■ **PASSAGE SHOWN**

DAVAO CITY, Philippines – The Davao Region registered the third-highest inflation rate in the country, with prices shooting up by 9.4% in January.
The Philippine Statistics Authority (PSA) said the region’s inflation had increased since August 2022, driven by rising costs of housing, water and power rates, and fuel costs. It was the Davao Region’s fourth highest inflation rate since January 2022.
The current inflation rate places the region behind Western Visayas, with an inflation rate of 10.3%, and Central Luzon at 9.4%, the highest in the country..
Inflation, the measure of how fast prices of goods and services increase, is a natural occurrence in the economy. The COVID-19 pandemic, however, compounded the rise of prices, making it particularly burdensome for individuals and families.
In January 2022, the inflation rate was recorded at 3%. A year later, it has tripled to reach 9.4%.
The impact of the steep inflation rate can be seen in the struggles of people like Vernalyn Yapar, a mother of two in Bankerohan, Davao City.
Yapar said her husband’s daily salary of P443, earned as a merchandiser in a mall, has not been enough to cover their basic needs such as light and water bills, food, transportation, and food allowances for their children.
With Social Security System (SSS) premiums and other contributions being deducted from his salary, she said they have been tightening their belt and left to make do with the remaining amount for their daily expenses.
The PSA said housing, water, electricity, and fuel prices were the primary drivers of inflation, which surged from 7.9% in December 2022 to 8.8% in January 2023.
Meanwhile, food inflation slowed slightly from 10.7% in December to 10% in January.
The PSA attributed the deceleration in food inflation to the decrease in the annual growth rate of rice, which registered at 4.4%.
Despite the moderation in food inflation, the headline inflation rate continued to climb, reaching a decade-high of 8.7% in January 2023 from 8.1% in December 2022 – the highest so far since November 2008, the PSA said in a February 7 report.
Economist Gerardo Sicat attributed the price increases to a confluence of domestic economic factors and the effects of external economic and political conditions that happened in succession.
The National Economic Development Authority (NEDA), meanwhile, blamed the rising prices of vegetables, fruits, and rice to lower production resulting from bad weather conditions and higher costs of inputs.
It said short-term measures to address inflation include augmenting the supply of goods, such as through temporary easing of import restrictions, price monitoring, and targeted social support.
In the medium to long term, NEDA’s priority consists of ensuring food security through higher agricultural productivity and ensuring energy security by pursuing the energy transition and development program.
The continuing inflation, however, “will be even more burdensome than the already debilitating effect of precarious jobs and low income,” said Sonny Africa, the executive director of economic think-tank IBON Foundation.
“Government can control prices, mandate a wage hike and expand social protection to give necessary support to the poorest Filipinos as well as to small producers and business in order to mitigate the impact of inflation on the people,” Africa said. – Rappler.com
Lucelle Bonzo is an Aries Rufo Journalism fellow.

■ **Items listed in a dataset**
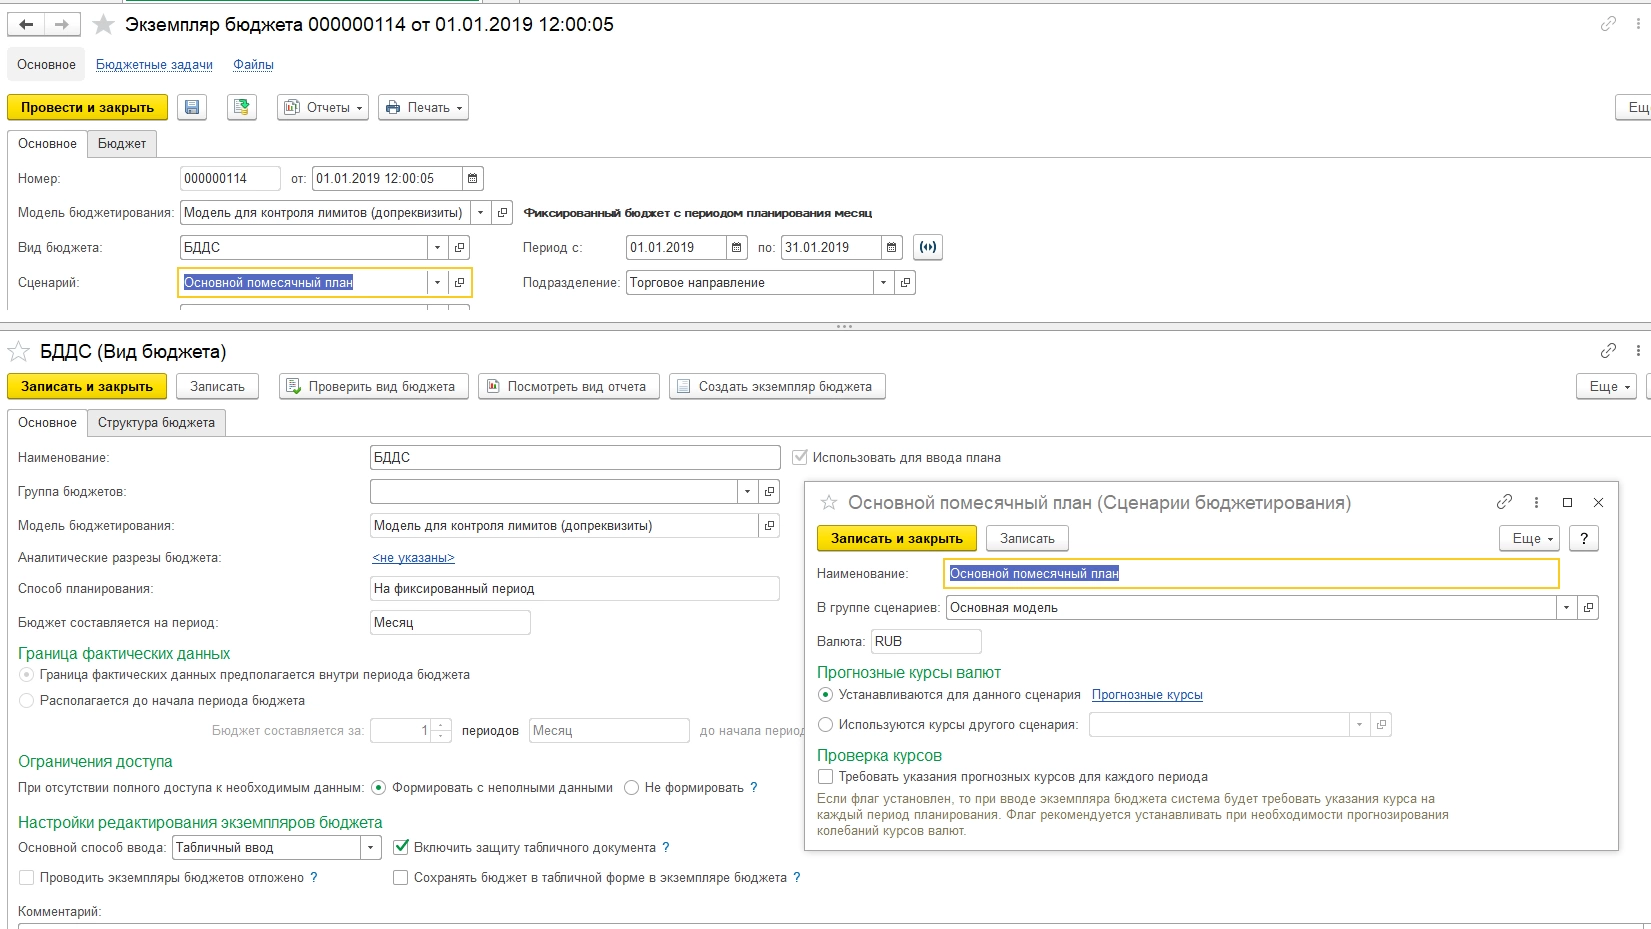Image resolution: width=1651 pixels, height=929 pixels.
Task: Enable 'Требовать указания прогнозных курсов' checkbox
Action: point(826,777)
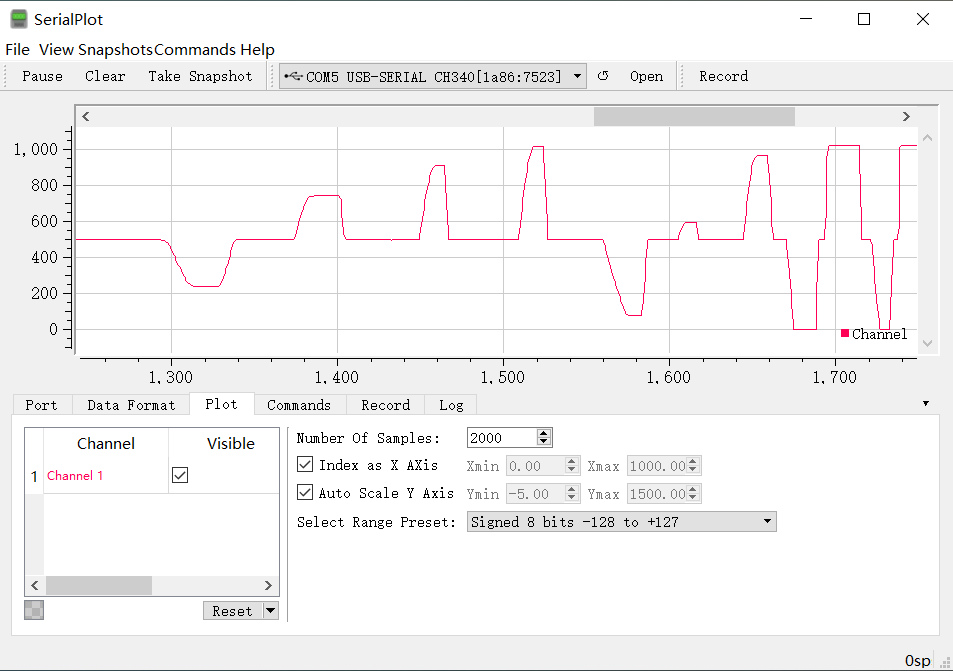Click the plot's left scroll arrow
Screen dimensions: 953x671
click(86, 116)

■ **AIM OF THE EXERCISE**
Rewrite the part of the Davao inflation article that begins with "The impact of the" and ends with "10% in January.", changing "merchandiser" to "sales clerk".

■ **EXERCISE ANSWER**
The impact of the steep inflation rate can be seen in the struggles of people like Vernalyn Yapar, a mother of two in Bankerohan, Davao City.
Yapar said her husband’s daily salary of P443, earned as a sales clerk in a mall, has not been enough to cover their basic needs such as light and water bills, food, transportation, and food allowances for their children.
With Social Security System (SSS) premiums and other contributions being deducted from his salary, she said they have been tightening their belt and left to make do with the remaining amount for their daily expenses.
The PSA said housing, water, electricity, and fuel prices were the primary drivers of inflation, which surged from 7.9% in December 2022 to 8.8% in January 2023.
Meanwhile, food inflation slowed slightly from 10.7% in December to 10% in January.